:: Task brief ::
Quote the lines of the data below verbatim, beginning at the line that contains "The width and" and ending at the last line, both included, and excluding pictures.

:: Records to process ::
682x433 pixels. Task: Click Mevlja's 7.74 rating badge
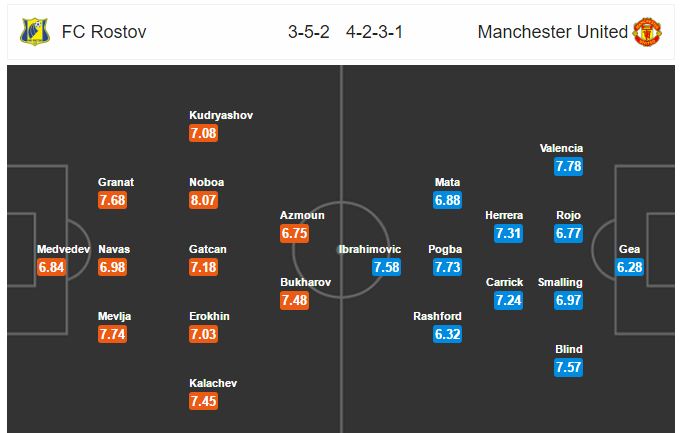[113, 334]
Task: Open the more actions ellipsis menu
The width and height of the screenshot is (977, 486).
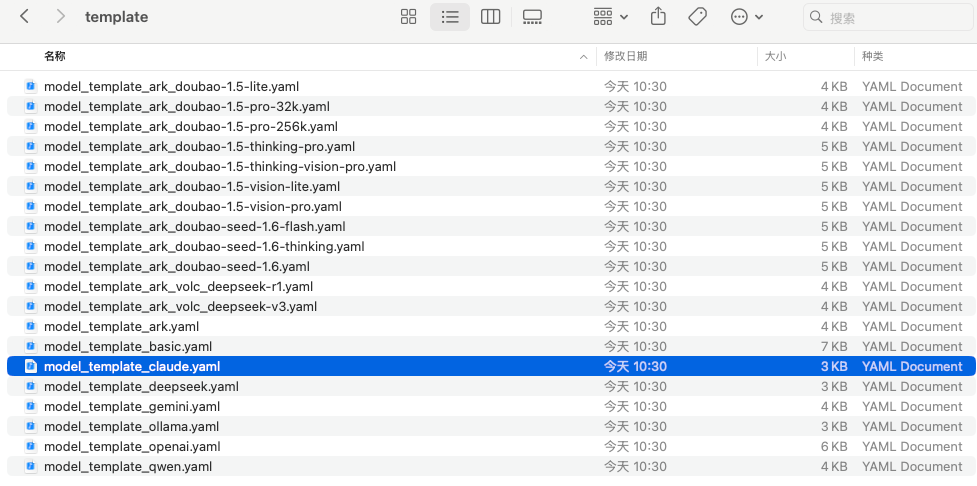Action: click(x=746, y=17)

:: Result for this exercise ::
The width and height of the screenshot is (977, 486).
Action: click(x=746, y=17)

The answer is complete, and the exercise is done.